Raphaël: En lisant la pièce d’Ann, je me suis tout de suite dit qu’il fallait l’adapter au cinéma. C’est d’ailleurs de cela que notre deuxième court métrage “Juste la lettre T” a été inspiré.
On vous décrit facilement comme amateurs de fables et de mythologies ordinaires. Pourquoi cet intérêt pour les univers décalés?
Ann: Je sais que ce qui nous intéresse là-dedans, c’est de traiter des choses banales, de traiter des situations que l’on peut traverser dans la vie réelle et de les enrober d’une atmosphère particulière.
Concrètement, comment travaillez-vous?
Raphaël: Ann écrit le scénario et moi j’en suis simplement le lecteur. Je suis le travail depuis le début, on en discute. On travaille assez séparément, finalement puisqu’Ann écrit de son côté. Pour la réalisation, on fait tout à deux. Après, c’est vrai qu’Ann est vraiment la garante, elle est un peu la colonne vertébrale des films parce qu’elle a écrit l’histoire. Par exemple, elle saura tout de suite quelle affiche il faudrait mettre dans tel décor. Moi, j’interviens davantage au niveau du découpage et au niveau du rythme.
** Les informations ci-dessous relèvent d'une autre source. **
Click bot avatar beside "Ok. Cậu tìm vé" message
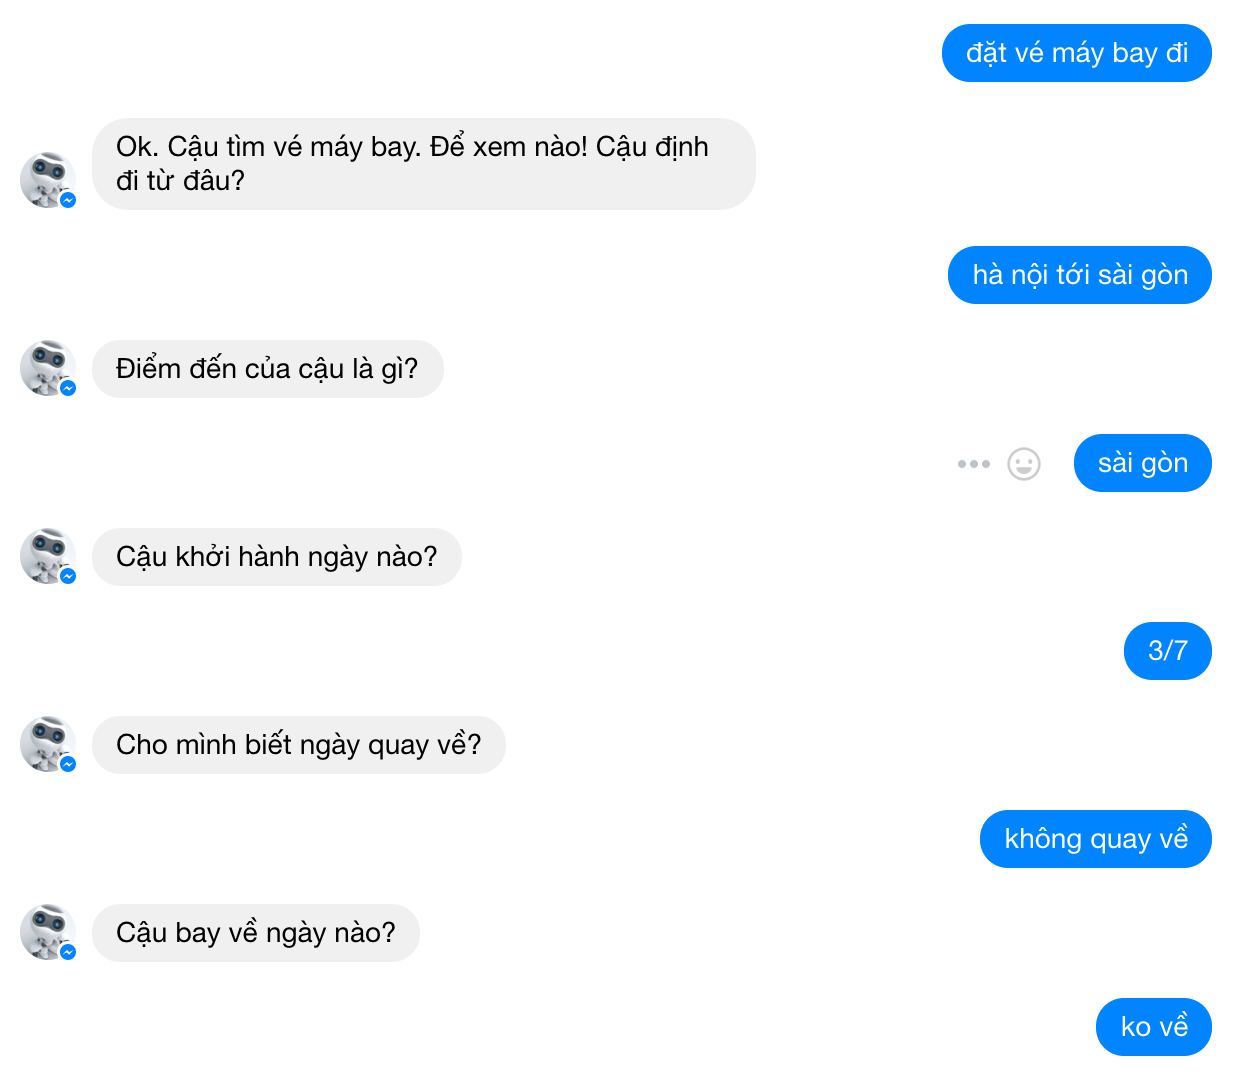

Ann: Ce qui est intéressant dans le fait de travailler à deux c’est qu’on ne veut surtout pas être dans une logique de compromis, mais plutôt être dans une logique de plus de précision, plus d’exigence car il est plus difficile de convaincre deux personnes qu’une seule. Ce qui est bien quand on est deux c’est qu’on est déjà un petit public.
Raphaël: Mais ce problème de compromis arrive plus souvent au montage, en fait. En ce qui concerne le scénario et la préparation, on tombe facilement d’accord.
bande annonce « Dernière Partie » from Ann SIROT & Raphaël BALBONI on Vimeo.
Si on regarde vos trois films communs “Dernière Partie”, “Juste la lettre T” et “La Version du loup”, on constate que la musique a beaucoup d’importance. Au-delà d’illustrer, elle rythme l’action et la narration. Vous mettez en valeur des univers sonores qui font partie intégrante du récit.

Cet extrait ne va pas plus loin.